Amy McGrath is the perfect case study. The Kentucky Democrat had almost no chance of beating Senate GOP leader Mitch McConnell in deep-red Kentucky. Yet small-dollar donors sent her more than $56 million.

This was a terrible strategic investment. McGrath went on to lose to McConnell by 20 points. But as Hersh put it, donors were willing to contribute to her because she made them feel good. He added, “You get to imagine a fantasy. Wouldn’t it be great, if you’re a liberal, if Mitch McConnell lost?”

McGrath isn’t unique. The list of the top Democratic small-dollar fundraisers is full of candidates that had no hope of winning:

Together, McGrath, Jaime Harrison of South Carolina, Val Demings of Florida and Tim Ryan of Ohio wasted almost $200 million small dollars on races that were at best long shots and in many cases were outright unwinnable. Add in the likes of Marcus Flowers, who raised $16 million running against Marjorie Taylor Greene, and other Democratic candidates, and that total rises even higher.

Despite all this small-dollar cash, the ultrarich remain just as powerful as ever.

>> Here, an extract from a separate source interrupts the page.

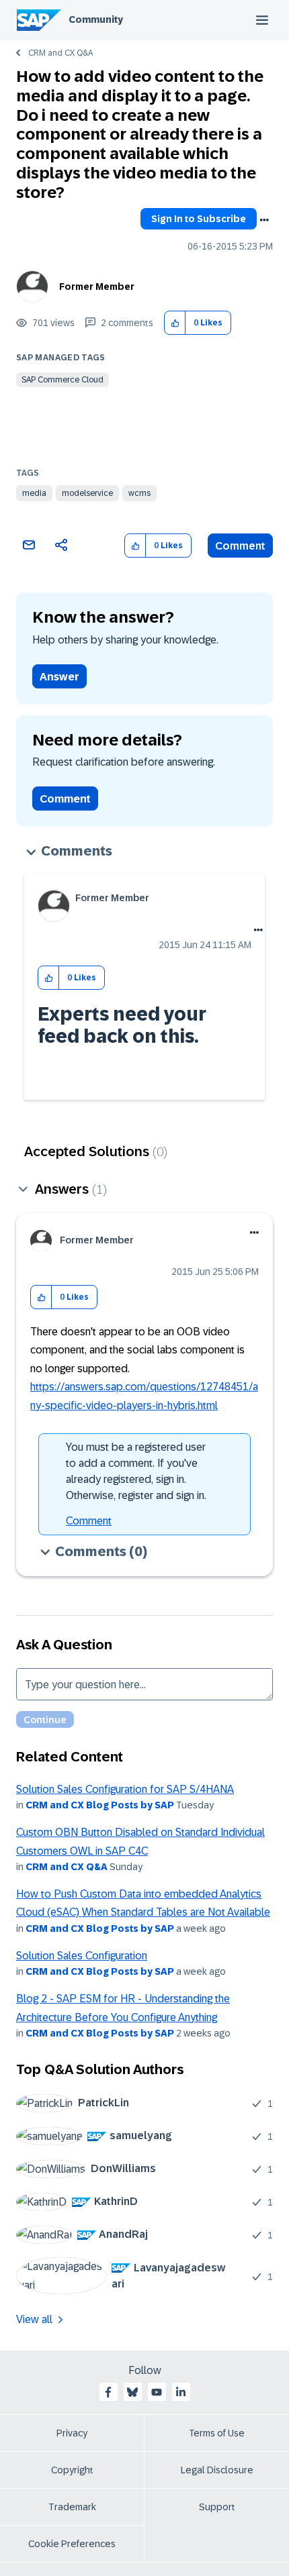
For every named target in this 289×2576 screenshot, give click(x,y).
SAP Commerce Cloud (63, 379)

In the 2020 election, Joe Biden and Donald Trump received $543 million and $347 million, respectively, in donations less than $200. But they still kept courting the wealthy. Both men used joint committees to solicit six-digit checks at tiny, exclusive fundraisers. And they welcomed help from super PACs, outside groups that can raise and spend unlimited sums.

The story is the same in marquee down-ballot races. Candidates who rake in small-dollar donations still receive plenty of money from big donors.

There are a rare exceptions in which grass-roots donors gave strategically and pushed back against the interests of the ultrawealthy. Small donors helped Vermont Sen. Bernie Sanders, a committed campaign finance reformer, make two serious runs for the Democratic presidential nomination. And Republican voters can thank small-dollar donors for helping boost Trump over Jeb Bush, the avatar of GOP big money, in 2016.

But in most elections, small-dollar donors don’t connect online to wage war on moneyed interests. They donate to scratch an emotional itch. And by doing so, they make real-life politics more like the internet: hospitable to trolls, indulgent of political fantasy and deeply exhausting.